Nel mondo contemporaneo l’industria della pasta, del pane e dei prodotti da forno in generale, domina il mercato cerealicolo globale con produzioni e movimentazioni di merci su vasta scala. Parallelamente, da un po’ di anni a questa parte si sta assistendo a un rinnovato interesse – da parte di alcune filiere di consumatori e produttori – verso i cereali antichi coltivati a livello locale in piccole quantità, con tecniche agronomiche che limitano drasticamente o bandiscono del tutto l’uso della chimica di sintesi, alla ricerca di opzioni più nutrienti e sostenibili.

Vincent Van Gogh, Campo di grano con volo di corvi, 1890

Una storia italiana

L’agronomo e genetista Nazzareno Strampelli, originario della provincia di Macerata, operò professionalmente in Italia a partire dalla fine dell’ottocento. Fu lui a condurre una serie di attività di selezione in ambito cerealicolo, allo scopo di massimizzare la resa per ettaro e migliorare la resistenza dei grani a malattie e parassiti, prime fra tutte la ruggine bruna, e a problemi cruciali come l’allettamento e la stretta1. Nella sua attività di selezione genealogica2 isolò un certo numero di sementi elette, che si diffusero ampiamente in Italia e all’estero per le loro caratteristiche di qualità, produttività e resistenza, diventando a loro volta la base per la selezione di nuove varietà.

Fra queste vi era la cultivar di grano duro Senatore Cappelli, ottenuta dalla popolazione africana “Jenah Ratifah” presso il Centro di Ricerca per la Cerealicoltura di Foggia (Istituto oggi confluito nel CREA) e rilasciata al pubblico nel 1915, così denominata da Strampelli in onore del senatore del Regno d’Italia Raffaele Cappelli, che aveva avviato le trasformazioni agrarie in Puglia e lo aveva sostenuto nelle sue attività di ricerca.

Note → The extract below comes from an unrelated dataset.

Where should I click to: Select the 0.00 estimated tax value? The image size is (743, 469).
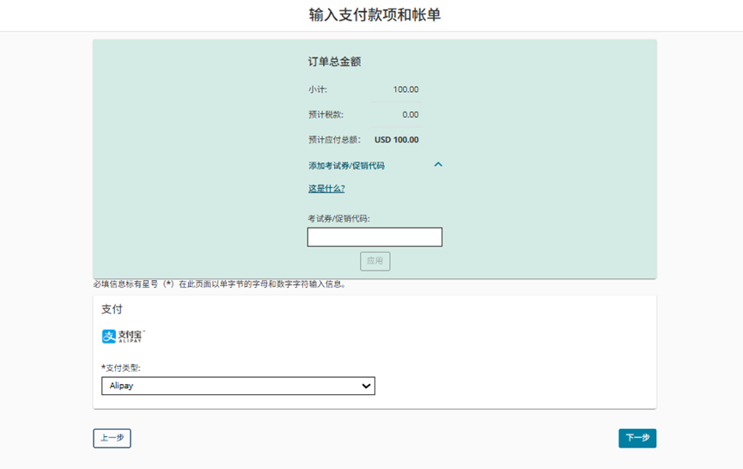[410, 114]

Nazareno Strampelli in un campo di grano

La nuova varietà non tardò a farsi apprezzare, diffondendosi rapidamente in Italia e in altri paesi del Mediterraneo. Nel trentennio fra gli anni venti e gli anni cinquanta, la varietà Cappelli ricopriva fino al 60% della superficie nazionale coltivata a grano duro. Poi, con l’avanzare dell’industrializzazione nel settore agroalimentare, altre varietà più adatte ai processi industriali e alle dinamiche commerciali emergenti presero il sopravvento.

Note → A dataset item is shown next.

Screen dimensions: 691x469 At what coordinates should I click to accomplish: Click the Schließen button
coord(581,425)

Dalla fine degli anni Novanta c’è stata una graduale riscoperta del grano Cappelli, molto apprezzato per la sua digeribilità e le qualità nutrizionali, nonché per le note aromatiche, la ricchezza in sali minerali e il basso tenore in glutine. Sulla spinta di questa riscoperta, nel 2007 la Fondazione Morando-Bolognini, che confluirà anch’essa nel CREA, concede alle aziende sementiere Scaraia e Selet, entrambe coinvolte nella riscoperta del Cappelli negli anni precedenti, la licenza per la produzione e la commercializzazione della semente della varietà Cappelli sul territorio italiano dietro il pagamento di royalties. La concessione ha una durata di nove anni.

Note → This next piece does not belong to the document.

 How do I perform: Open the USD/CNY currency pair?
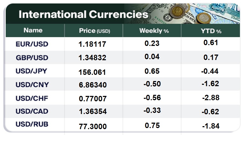[x=32, y=85]

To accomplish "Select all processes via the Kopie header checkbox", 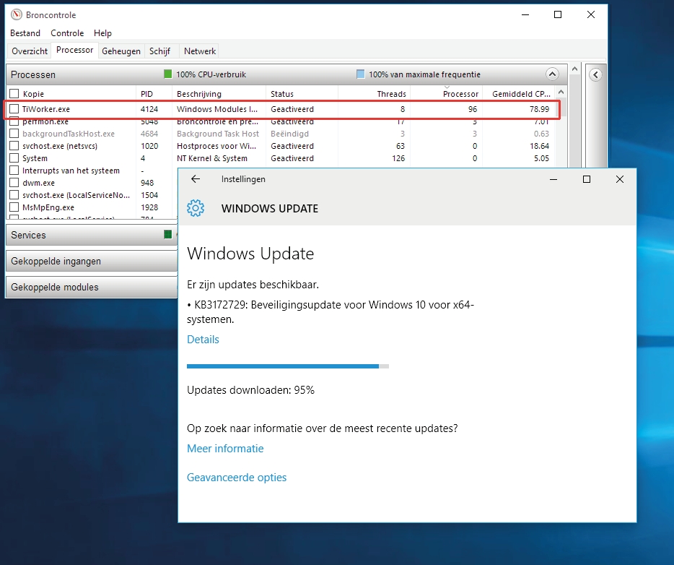I will click(14, 94).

Poi, nel 2016, allo scadere della precedente licenza, si verifica una svolta le cui implicazioni durano ancora fino ad oggi. Il CREA3, nuovo Ente nato nel 2015 dalla fusione di tutti gli enti citati prima e di molti altri operanti nel settore agronomico, non rinnova la licenza a Selet e Scaraia e indice un bando per aggiudicare una nuova licenza unica ed esclusiva, della durata di 15 anni e valida sull’intero territorio UE. I tempi per la presentazione delle manifestazioni di interesse sono strettissimi, quindici giorni, come scriverà qualche anno più tardi il garante per la libera concorrenza. La licenza se l’aggiudica la S.I.S. – Società Italiana Sementi, società per azioni in San Lazzaro di Savena – Bologna.

Ma dopo i primi anni di gestione esclusiva SIS delle sementi di grano Cappelli, l’AGCM – Autorità Garante della Concorrenza e del Mercato, su denuncia di Confagricoltura, apre un procedimento nei confronti di SIS con il quale si contestano le tre seguenti condotte:

  1. aver subordinato la fornitura del materiale riproduttivo della varietà Cappelli alla stipula di accordi che imponevano il conferimento dell’intero raccolto alla SIS;
  2. aver ritardato o addirittura rifiutato in maniera ingiustificata la fornitura di semente del Cappelli agli agricoltori richiedenti;
  3. aver aumentato significativamente i prezzi della semente in assenza di apparenti giustificazioni di tipo economico o tecnologico.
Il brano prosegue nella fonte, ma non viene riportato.